■ Task prompt: Tally up the lines in the following entries where the string "will" appears, and answer with the number alone.

Stored data entries
Content starts

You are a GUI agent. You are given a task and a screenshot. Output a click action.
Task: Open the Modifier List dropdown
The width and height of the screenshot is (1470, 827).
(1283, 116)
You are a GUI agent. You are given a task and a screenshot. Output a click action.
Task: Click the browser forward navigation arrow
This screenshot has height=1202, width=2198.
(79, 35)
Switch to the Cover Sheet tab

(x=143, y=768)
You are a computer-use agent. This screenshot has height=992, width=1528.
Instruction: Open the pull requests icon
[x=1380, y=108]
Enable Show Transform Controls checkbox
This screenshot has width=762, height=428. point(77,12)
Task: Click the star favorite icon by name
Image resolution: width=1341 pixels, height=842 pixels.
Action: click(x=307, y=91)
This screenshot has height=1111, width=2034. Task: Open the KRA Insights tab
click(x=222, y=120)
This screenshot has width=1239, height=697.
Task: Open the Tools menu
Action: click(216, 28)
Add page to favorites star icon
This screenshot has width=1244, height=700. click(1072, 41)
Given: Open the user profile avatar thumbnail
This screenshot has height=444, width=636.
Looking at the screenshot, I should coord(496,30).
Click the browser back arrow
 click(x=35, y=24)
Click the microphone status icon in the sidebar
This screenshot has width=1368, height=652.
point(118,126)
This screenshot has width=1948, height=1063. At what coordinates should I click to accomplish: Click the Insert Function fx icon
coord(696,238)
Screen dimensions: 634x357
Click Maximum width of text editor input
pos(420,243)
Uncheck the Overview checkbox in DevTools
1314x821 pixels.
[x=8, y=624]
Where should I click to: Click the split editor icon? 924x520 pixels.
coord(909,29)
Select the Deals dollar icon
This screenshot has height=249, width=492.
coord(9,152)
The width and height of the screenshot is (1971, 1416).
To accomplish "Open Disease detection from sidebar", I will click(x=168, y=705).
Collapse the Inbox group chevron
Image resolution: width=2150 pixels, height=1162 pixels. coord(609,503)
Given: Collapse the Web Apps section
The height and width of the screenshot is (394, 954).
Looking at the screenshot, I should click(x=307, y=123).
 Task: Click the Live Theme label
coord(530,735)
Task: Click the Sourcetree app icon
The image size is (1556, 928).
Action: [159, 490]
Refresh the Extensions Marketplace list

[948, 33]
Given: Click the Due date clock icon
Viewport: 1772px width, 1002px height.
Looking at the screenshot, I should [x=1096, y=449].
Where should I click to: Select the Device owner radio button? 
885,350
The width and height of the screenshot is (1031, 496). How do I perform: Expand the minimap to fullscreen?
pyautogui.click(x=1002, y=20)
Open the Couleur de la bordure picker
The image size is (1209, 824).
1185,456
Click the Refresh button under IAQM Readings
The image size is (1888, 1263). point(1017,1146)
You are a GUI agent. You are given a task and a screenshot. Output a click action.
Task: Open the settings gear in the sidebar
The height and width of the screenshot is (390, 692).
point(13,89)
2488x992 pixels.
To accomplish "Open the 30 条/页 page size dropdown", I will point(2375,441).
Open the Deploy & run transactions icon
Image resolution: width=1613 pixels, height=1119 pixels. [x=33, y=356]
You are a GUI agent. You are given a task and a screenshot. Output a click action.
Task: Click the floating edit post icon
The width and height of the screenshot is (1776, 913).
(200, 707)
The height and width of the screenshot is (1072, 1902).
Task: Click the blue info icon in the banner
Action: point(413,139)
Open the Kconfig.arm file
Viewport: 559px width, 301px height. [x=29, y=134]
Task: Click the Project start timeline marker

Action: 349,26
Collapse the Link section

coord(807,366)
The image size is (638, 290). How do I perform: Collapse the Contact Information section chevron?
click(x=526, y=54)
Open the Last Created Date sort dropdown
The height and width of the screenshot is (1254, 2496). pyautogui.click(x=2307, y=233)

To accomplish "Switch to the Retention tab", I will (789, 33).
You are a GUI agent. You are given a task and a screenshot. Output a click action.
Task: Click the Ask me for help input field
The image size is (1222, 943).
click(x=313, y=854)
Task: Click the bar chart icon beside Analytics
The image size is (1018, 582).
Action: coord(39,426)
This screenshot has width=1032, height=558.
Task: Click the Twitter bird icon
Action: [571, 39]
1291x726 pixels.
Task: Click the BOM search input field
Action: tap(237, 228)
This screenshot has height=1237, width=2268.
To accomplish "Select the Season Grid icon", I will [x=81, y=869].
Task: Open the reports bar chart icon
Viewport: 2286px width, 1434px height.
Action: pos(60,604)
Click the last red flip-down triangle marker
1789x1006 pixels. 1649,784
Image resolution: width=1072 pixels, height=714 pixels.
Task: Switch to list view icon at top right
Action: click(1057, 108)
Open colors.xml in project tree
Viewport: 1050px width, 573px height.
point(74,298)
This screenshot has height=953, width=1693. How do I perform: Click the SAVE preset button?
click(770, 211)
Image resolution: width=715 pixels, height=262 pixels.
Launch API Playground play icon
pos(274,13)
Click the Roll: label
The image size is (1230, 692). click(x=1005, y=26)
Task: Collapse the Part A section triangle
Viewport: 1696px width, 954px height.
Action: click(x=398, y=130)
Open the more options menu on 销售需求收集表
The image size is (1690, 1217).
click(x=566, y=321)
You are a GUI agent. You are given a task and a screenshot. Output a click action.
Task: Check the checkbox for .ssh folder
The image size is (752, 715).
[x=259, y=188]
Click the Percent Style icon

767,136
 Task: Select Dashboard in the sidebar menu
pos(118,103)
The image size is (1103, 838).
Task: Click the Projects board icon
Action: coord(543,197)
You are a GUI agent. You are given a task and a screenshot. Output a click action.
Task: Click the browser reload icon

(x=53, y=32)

Content ends

■ Expected output: 4